Data records:
+---+
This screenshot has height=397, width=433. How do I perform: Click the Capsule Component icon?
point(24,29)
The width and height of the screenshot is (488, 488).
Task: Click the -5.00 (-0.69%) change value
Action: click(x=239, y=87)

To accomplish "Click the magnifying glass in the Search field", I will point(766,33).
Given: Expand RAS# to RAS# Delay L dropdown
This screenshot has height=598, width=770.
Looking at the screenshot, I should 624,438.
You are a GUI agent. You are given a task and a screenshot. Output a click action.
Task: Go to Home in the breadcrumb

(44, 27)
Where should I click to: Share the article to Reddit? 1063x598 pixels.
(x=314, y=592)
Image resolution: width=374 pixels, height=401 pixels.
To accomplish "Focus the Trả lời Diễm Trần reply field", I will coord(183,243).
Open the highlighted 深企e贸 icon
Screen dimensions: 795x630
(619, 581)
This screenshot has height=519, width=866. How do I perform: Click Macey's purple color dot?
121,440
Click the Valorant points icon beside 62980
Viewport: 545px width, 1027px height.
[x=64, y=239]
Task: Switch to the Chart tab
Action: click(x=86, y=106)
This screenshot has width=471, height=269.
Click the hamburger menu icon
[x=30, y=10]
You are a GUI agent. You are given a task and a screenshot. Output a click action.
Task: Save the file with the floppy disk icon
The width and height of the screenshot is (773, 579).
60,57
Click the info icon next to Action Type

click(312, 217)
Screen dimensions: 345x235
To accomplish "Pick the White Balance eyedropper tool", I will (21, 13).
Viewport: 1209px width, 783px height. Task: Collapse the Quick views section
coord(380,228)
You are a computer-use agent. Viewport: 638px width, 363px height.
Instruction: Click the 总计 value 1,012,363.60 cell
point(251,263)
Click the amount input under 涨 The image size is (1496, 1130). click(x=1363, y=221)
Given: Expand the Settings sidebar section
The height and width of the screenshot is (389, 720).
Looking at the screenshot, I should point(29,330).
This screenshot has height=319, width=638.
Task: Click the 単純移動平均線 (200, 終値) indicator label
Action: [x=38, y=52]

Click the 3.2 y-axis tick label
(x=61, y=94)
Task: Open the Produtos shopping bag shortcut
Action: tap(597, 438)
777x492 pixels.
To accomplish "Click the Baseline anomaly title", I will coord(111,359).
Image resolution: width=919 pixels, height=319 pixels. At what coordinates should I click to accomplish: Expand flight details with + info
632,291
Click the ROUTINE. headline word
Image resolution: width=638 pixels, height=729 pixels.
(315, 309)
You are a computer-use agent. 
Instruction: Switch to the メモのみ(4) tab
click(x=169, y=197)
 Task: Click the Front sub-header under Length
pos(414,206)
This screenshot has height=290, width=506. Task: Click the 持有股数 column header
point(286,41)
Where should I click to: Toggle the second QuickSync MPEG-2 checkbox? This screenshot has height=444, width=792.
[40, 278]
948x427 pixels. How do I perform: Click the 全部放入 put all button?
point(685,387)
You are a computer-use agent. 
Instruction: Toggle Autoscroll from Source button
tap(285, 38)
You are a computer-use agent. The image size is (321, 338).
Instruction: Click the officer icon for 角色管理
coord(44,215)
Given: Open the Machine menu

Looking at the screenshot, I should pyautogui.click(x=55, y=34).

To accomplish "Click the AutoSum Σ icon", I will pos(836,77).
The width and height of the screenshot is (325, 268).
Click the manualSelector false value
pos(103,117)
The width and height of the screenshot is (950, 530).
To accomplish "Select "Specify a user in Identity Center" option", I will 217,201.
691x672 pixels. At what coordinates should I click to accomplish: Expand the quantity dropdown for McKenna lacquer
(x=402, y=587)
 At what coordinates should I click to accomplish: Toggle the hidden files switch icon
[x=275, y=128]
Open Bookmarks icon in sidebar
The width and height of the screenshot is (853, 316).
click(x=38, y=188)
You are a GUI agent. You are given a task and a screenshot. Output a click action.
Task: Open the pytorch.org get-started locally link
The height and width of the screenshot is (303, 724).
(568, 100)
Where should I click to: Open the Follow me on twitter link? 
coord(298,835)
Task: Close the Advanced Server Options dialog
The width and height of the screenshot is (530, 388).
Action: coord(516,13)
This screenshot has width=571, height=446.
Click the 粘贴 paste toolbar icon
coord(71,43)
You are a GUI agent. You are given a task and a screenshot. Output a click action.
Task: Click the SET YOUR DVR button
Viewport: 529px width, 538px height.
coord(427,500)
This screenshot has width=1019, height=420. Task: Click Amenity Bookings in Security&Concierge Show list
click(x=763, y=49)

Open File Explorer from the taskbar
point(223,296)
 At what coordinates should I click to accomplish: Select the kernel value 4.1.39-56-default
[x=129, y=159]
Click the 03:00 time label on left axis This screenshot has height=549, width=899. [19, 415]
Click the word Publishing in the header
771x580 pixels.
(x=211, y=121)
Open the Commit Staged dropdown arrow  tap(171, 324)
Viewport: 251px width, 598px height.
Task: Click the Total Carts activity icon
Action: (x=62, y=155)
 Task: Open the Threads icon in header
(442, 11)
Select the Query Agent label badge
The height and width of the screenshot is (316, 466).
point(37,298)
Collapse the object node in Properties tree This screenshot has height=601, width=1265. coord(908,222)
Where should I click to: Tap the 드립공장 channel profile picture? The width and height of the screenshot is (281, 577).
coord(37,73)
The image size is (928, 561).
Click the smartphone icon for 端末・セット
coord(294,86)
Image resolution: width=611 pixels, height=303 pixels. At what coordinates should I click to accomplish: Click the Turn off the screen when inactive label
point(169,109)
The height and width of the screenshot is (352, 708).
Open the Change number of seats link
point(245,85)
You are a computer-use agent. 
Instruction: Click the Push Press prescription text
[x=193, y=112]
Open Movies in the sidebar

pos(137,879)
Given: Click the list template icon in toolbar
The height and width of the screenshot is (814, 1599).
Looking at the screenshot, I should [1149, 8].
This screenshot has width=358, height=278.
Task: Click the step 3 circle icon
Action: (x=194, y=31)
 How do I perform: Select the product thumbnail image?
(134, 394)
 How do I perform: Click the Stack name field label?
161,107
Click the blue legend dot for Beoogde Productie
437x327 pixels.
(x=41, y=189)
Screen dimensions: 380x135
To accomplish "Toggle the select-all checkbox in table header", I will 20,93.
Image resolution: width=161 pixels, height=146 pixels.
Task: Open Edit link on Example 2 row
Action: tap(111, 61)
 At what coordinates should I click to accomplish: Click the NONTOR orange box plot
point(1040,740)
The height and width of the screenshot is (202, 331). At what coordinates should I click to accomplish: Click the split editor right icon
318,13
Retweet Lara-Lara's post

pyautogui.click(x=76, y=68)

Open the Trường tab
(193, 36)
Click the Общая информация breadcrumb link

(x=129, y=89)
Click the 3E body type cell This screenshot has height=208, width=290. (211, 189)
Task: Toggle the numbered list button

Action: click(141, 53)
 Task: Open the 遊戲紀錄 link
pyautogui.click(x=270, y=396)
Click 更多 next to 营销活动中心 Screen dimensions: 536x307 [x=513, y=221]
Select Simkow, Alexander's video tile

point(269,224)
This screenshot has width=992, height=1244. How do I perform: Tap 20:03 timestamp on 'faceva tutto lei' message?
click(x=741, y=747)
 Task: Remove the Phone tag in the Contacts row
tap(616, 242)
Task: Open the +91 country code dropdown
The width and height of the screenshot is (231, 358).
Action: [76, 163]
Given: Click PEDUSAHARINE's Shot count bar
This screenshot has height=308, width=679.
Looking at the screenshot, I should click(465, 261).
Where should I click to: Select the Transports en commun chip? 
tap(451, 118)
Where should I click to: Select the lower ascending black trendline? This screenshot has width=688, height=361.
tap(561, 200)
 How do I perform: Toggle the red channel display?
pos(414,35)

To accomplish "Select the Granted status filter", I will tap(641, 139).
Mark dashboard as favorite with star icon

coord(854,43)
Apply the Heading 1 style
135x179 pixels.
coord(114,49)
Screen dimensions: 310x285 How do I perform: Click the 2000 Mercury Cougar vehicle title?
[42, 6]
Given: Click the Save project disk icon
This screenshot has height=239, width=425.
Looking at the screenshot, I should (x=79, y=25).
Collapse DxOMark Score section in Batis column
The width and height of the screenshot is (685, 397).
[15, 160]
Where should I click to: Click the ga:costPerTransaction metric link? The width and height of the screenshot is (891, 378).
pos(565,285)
+---+
- _Brief_
Transcribe, word for word, every line from the one containing "Collapse DxOMark Score" through the final line of the entries, and nothing else.

- _Response box_
Collapse DxOMark Score section in Batis column
The width and height of the screenshot is (685, 397).
[15, 160]
Where should I click to: Click the ga:costPerTransaction metric link? The width and height of the screenshot is (891, 378).
pos(565,285)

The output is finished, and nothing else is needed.